0

I have a class inside a .py file that contains two functions.

new_column generates a new column based on values of existing columns (Col1 and Col2).

transform_df applies the previous function to a dataframe, via a lambda expression.

The end result looks like this:

Col1    Col2    col3
0   a   b   ab
1   a   b   ab
2   a   c   None
3   a   b   ab

How do I use these functions in a new file/notebook?

# kept within file df_functions.py
class Functions():

    def __init__(self, path):
        self.path = path # path to .csv

    # function to create new column, based on Col1 and Col2 values
    def new_column(self, row):
        if (row['Col1'] == 'a') & (row['Col2'] == 'b'):
            return 'ab'

    # apply previously defined function via lambda expression
    def transform_df(self, path):        
        df = pd.read_csv(self.path)

        # apply function 'new_column' to df
        df['col3'] = df.apply(lambda row: self.new_column(row), axis=1)

        # other potential functions applications here

        return df

I have tried the following:

from df_functions import Functions

df_path = '../datafile.csv'
FunctionsObject = Functions(path=df_path)

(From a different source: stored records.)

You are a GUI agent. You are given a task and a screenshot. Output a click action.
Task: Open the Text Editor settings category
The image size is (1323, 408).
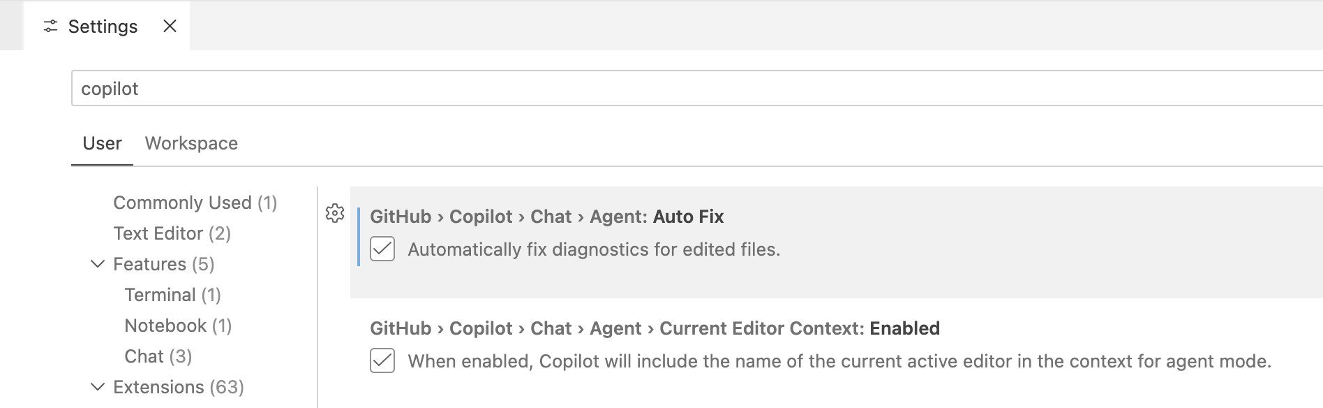[x=172, y=233]
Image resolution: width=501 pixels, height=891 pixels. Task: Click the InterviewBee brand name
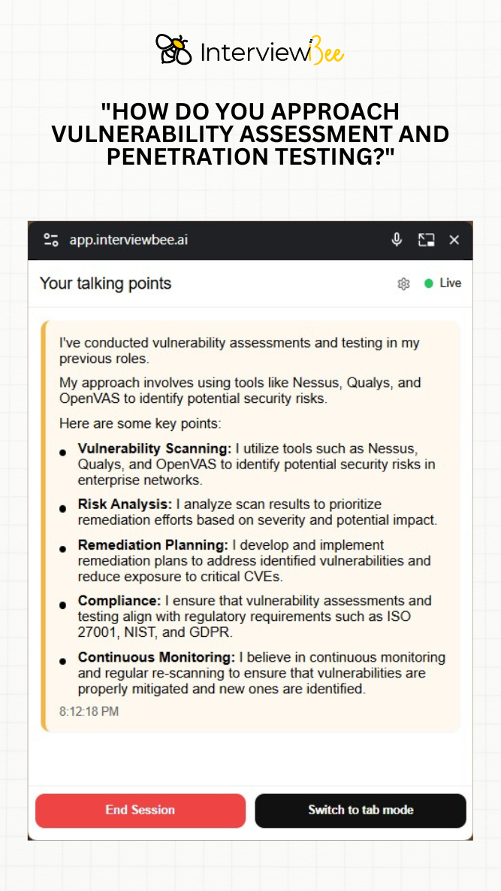(x=270, y=51)
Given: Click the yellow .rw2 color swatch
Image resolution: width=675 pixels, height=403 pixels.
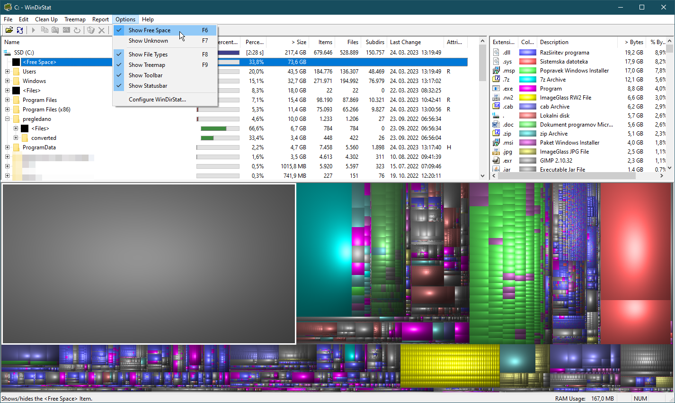Looking at the screenshot, I should (x=527, y=98).
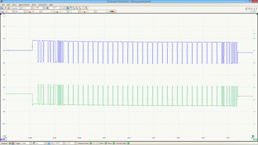Select the arrow pointer selection tool
The width and height of the screenshot is (258, 145).
click(x=68, y=8)
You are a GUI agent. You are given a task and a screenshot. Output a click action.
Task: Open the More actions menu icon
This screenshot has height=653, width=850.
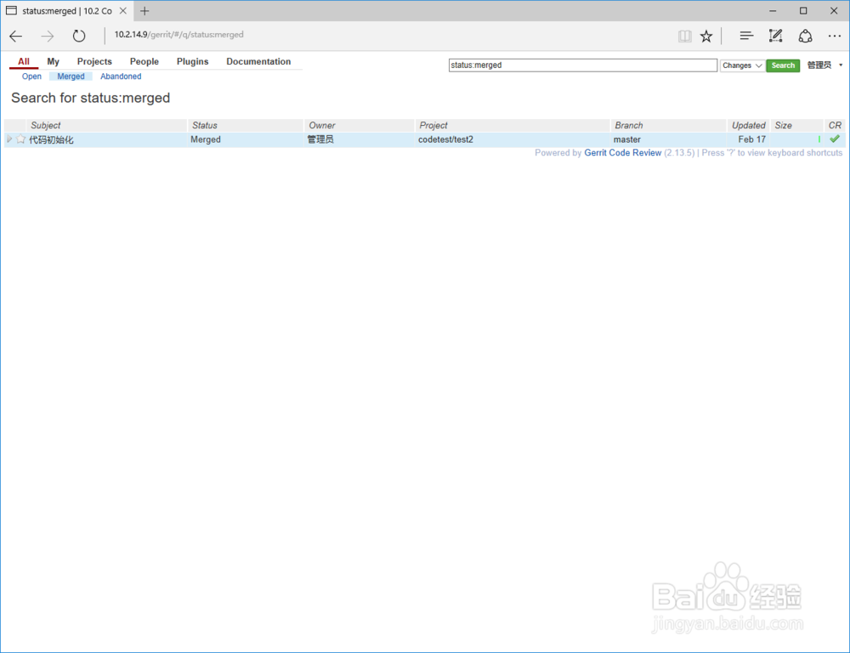tap(834, 36)
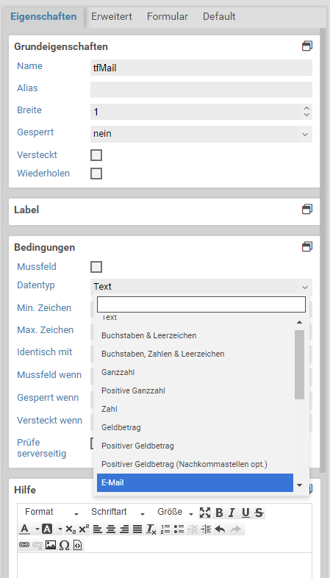Apply strikethrough text formatting
Image resolution: width=330 pixels, height=578 pixels.
pos(259,513)
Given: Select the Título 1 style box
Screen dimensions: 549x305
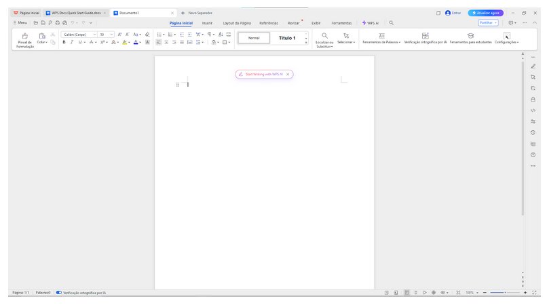Looking at the screenshot, I should coord(286,38).
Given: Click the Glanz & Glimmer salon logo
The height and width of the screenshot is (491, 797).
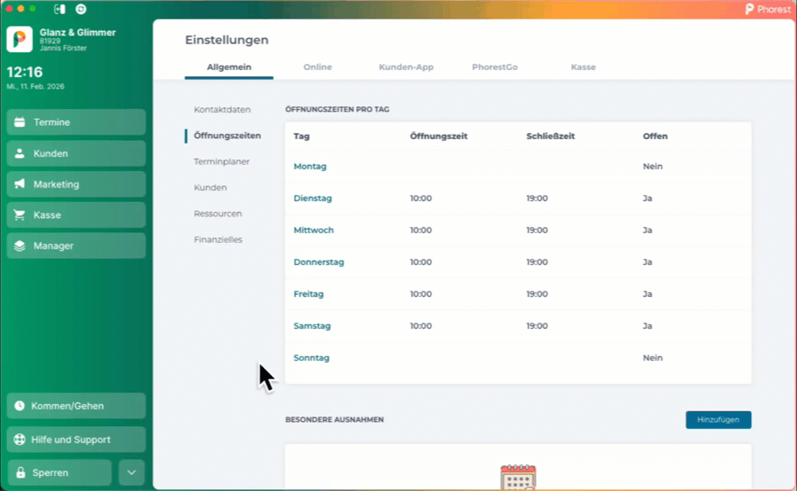Looking at the screenshot, I should pos(19,40).
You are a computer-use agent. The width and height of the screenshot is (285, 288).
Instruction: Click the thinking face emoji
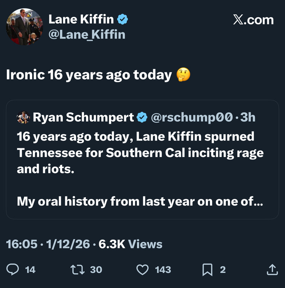click(183, 75)
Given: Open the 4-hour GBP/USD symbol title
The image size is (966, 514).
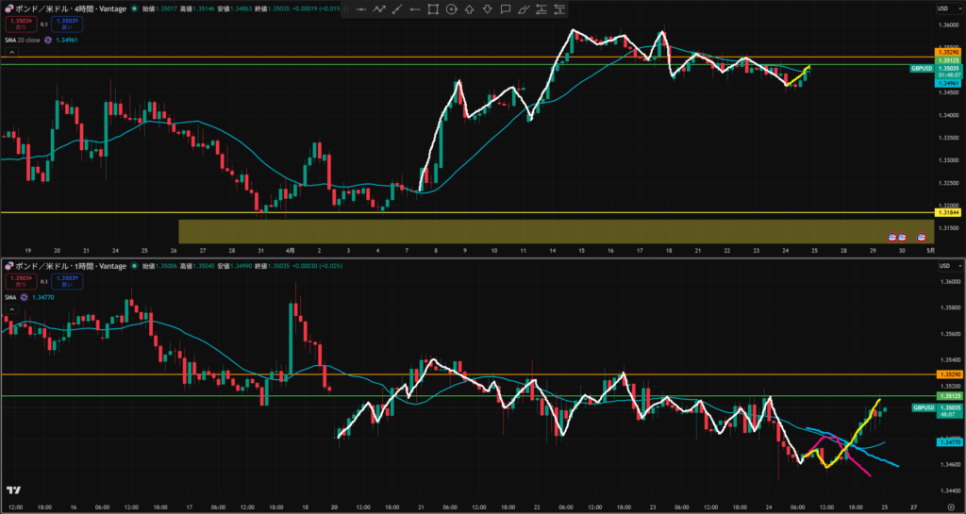Looking at the screenshot, I should tap(66, 8).
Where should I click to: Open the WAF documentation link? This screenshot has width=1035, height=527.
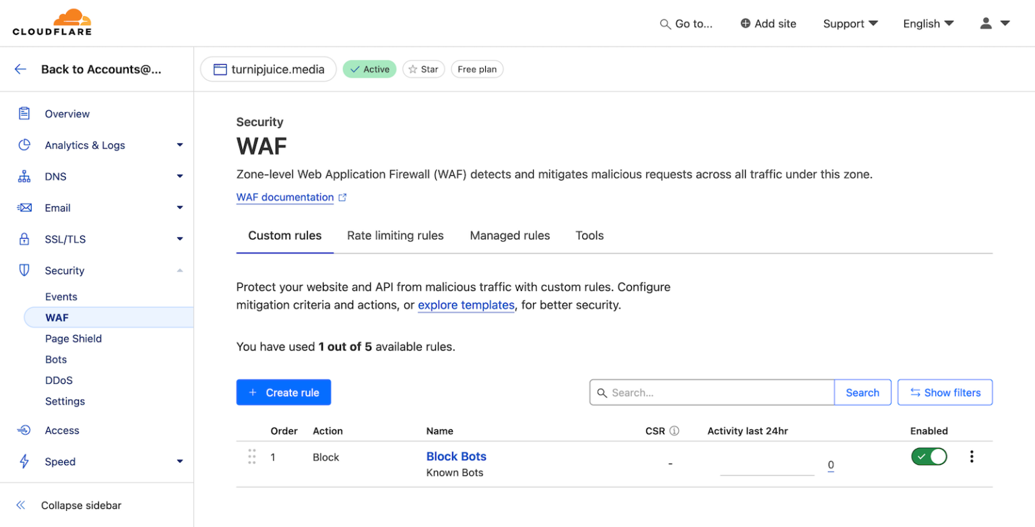[286, 197]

new_df = FunctionsObject.transform_df(path=df_path)

However this returns

NameError: ("name 'new_column' is not defined", 'occurred at index 0')
Thomas
  • 158
  • 9
  • 1
    `FunctionsObject.transform_df()` this must have caused error since `transform_df()` requires `path` parameter. This shows that your code has few missing statements, without which we cannot determine what went wrong. – Ja8zyjits Mar 20 '19 at 09:48
  • 1
    What is the point of having the two functions be part of a class? You are passing the path to `transform_df` anyway – FlyingTeller Mar 20 '19 at 09:49
  • 2
    Additionally, there is inconsistency in your class name. Is it called `Functions` or is it called `FunnelFunctions`? – FlyingTeller Mar 20 '19 at 09:50
  • I suggest adding pandas tag to the question, because it is specific to the library – ikamen Mar 20 '19 at 09:55
  • Correcting the points @FlyingTeller mentioned, your code works as expected here. I did not get a NameError. – AlCorreia Mar 20 '19 at 09:58
  • 1
    Please provide a minimal example that allows us to reproduce your error. There are currently several inconsistencies in your code. For example, you import ``Functions`` but use ``FunnelFunctions``, and you define ``transform_df`` as taking a ``path`` parameter but do not supply one. – MisterMiyagi Mar 20 '19 at 09:58
  • In what kind of environment are you running your code? What python version? A ``NameError`` should only contain the "name <> is not defined" part, not a tuple with the "occurred at index 0" part attached. – MisterMiyagi Mar 20 '19 at 10:13
  • @AlCorreia I corrected the inconsistencies too, however the example only began working when I restarted the kernel. Seems that I needed to restart the kernel after making changes to the class in the .py file. – Thomas Mar 20 '19 at 16:14
  • 1
    @ThomasBloomfield, that makes sense. If you want to keep your modules up to date in your notebook, you can use the [autoreload magic](https://stackoverflow.com/a/5399339/8107620). – AlCorreia Jun 14 '19 at 09:52

1 Answers1

0

Appears to be a problem related to making edits to the .py file containing the class. After making changes, I restarted the kernel and the imported functions work as expected.

Thomas
  • 158
  • 9